Des pourparlers directs se sont ouverts hier dimanche dans la station suisse de Bürgenstock entre les États-Unis et l’Iran, en présence du Qatar et du Pakistan en tant que médiateurs.
Ces discussions, très attendues, visent à poser les bases d’un accord global et durable susceptible d’encadrer plusieurs dossiers sensibles, dont le programme nucléaire iranien et les tensions régionales.
Selon des sources diplomatiques, les délégations américaine et iranienne se sont rencontrées face à face hier dimanche, avec la participation de médiateurs qatariens, tandis que des groupes techniques spécialisés ont entamé des négociations sur les paramètres d’un futur accord. Ces travaux portent sur l’ensemble des dispositions contenues dans un mémorandum d’entente récemment signé entre les parties, présenté comme une étape préparatoire vers un règlement plus large. Le Premier ministre pakistanais, Shehbaz Sharif, dont le pays joue un rôle central dans la médiation entre Washington et Téhéran, a qualifié cette journée de « grande journée pour la paix mondiale ». Il a affirmé que la diplomatie intensive menée ces dernières semaines a permis de réunir les conditions de cette rencontre, exprimant l’espoir de résultats concrets renforçant les perspectives de stabilité. De son côté, le vice-président américain JD Vance, à la tête de la délégation américaine, a remercié le Pakistan et le Qatar pour leurs efforts de médiation.

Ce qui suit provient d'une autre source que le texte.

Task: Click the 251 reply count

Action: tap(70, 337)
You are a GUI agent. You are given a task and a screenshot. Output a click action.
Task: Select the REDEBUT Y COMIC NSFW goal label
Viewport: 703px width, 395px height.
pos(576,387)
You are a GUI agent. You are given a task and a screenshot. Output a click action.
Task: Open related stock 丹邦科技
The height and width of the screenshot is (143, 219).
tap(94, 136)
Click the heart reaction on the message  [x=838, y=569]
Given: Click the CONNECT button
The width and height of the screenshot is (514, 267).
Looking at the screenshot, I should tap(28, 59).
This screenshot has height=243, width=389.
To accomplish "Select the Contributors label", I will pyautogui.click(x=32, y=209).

Il a réaffirmé l’engagement du président Donald Trump en faveur d’un dialogue avec l’Iran et d’une volonté de « bâtir un Moyen-Orient différent». Il a toutefois souligné que les négociations techniques ne permettront pas de résoudre toutes les divergences, mais pourraient ouvrir la voie à un avenir plus stable. « Nous avons été chargés d’ouvrir une nouvelle page dans les relations avec le peuple iranien », a-t-il déclaré, estimant que ces discussions représentent une opportunité historique de dialogue direct après une longue période de tensions. Le Qatar a, pour sa part, exprimé son espoir de voir ces rencontres déboucher sur un accord global et durable. Doha a confirmé la mise en place de groupes techniques chargés de négocier les clauses finales ainsi que des mécanismes de suivi et de mise en œuvre, soulignant une volonté commune de poursuivre les négociations de bonne foi. Les discussions à Bürgenstock ont débuté hier dimanche par des réunions techniques impliquant les quatre parties. Selon la télévision publique pakistanaise, ces réunions pourraient se poursuivre jusqu’à lundi afin de préparer la prochaine phase politique des négociations. Parallèlement, des sources diplomatiques indiquent que des réunions préliminaires ont eu lieu sous format trilatéral avec les médiateurs qatariens. Washington chercherait à inclure dans la première phase des mesures de transparence nucléaire, notamment l’accès des inspecteurs internationaux à des sites sensibles. Du côté iranien, la délégation comprend des responsables politiques et économiques de haut niveau, tandis que les États-Unis sont représentés par une équipe diplomatique élargie. Le Pakistan et le Qatar assurent la facilitation des échanges et la structuration du dialogue. Les enjeux régionaux restent complexes.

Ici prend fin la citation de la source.